Intendiamoci, qui non si tratta di difendere ogni aspetto della vita e del sistema politico dei Paesi socialisti. Si tratta di riconoscere positivamente il loro tentativo di dar vita a un sistema politico funzionale al soddisfacimento dei bisogni sociali e culturali della maggioranza proletaria della popolazione. Anche noi abbiamo bisogno di un sistema politico alternativo alla democrazia liberale, cioè alla dittatura della borghesia. E gli strumenti di partecipazione politica che, soprattutto a Cuba e in Cina, si presentano come coinvolgenti larghe masse di lavoratori, riteniamo vadano proposti, se non come modelli, almeno come esperienze stimolanti sulla strada di una nuova democrazia.

L'Occidente si prepara a fare piazza pulita dei Paesi socialisti. Hanno incominciato dalla Jugoslavia e certo non sono soddisfatti di non essere riusciti, finora, a scalzare il potere di quello che definiscono il comunista Milosevic. Tutti i commentatori dicono, giustamente, che con la guerra del Kosovo la NATO ha fatto le prove di future maxi-campagne di raids sia contro una Russia tornata comunista, sia contro una Cina che si potrebbe cercare di amputare del Tibet, per punirla di aver realizzato in quella provincia un miracolo di sviluppo sociale e culturale esemplare.

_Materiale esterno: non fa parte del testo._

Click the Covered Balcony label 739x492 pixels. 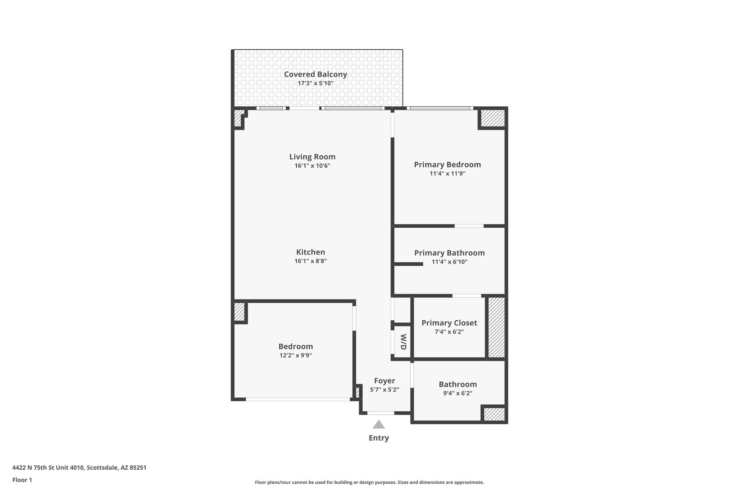tap(315, 74)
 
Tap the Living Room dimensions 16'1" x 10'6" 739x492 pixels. tap(312, 166)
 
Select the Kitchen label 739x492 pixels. tap(310, 252)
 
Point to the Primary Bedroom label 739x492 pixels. tap(447, 164)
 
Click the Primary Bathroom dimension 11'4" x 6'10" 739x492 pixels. tap(449, 262)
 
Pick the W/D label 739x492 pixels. tap(403, 342)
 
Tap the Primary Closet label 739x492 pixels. tap(449, 323)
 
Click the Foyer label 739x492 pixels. tap(384, 381)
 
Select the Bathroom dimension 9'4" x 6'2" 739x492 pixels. tap(458, 393)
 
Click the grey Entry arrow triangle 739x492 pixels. tap(379, 425)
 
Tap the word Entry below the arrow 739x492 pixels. tap(379, 438)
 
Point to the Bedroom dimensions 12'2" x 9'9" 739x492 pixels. tap(296, 355)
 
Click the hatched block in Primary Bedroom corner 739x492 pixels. tap(493, 118)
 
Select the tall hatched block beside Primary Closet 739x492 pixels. tap(496, 327)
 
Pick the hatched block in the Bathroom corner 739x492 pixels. tap(494, 414)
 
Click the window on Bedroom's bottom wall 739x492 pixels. tap(298, 399)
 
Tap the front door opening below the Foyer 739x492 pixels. tap(381, 413)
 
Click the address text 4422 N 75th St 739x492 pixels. tap(79, 468)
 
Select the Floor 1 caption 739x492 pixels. tap(22, 480)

L'estrema sinistra deve decidere da che parte stare, al di là delle parole: se con il capitalismo o con il socialismo. Alcuni gruppi, come "Socialismo Rivoluzionario", hanno già scelto di diventare truppe ausiliarie del nemico. I trotskisti di Maitan si sono spinti molto oltre propugnando "l'autodeterminazione" dei kosovari. Quelli di Ferrando sono per il rovesciamento del governo di Milosevic. Una parte rilevante di Rifondazione Comunista civetta con l'opposizione filoimperialista serba e vaneggia di "pulizia etnica" in Tibet. Il "Manifesto" da anni combatte un'infame battaglia contro i Paesi socialisti.

Ogni compagno/a, ogni realtà dell'estrema sinistra, non ha più molto tempo per decidere se stare con il socialismo o con la NATO. Tertium non datur.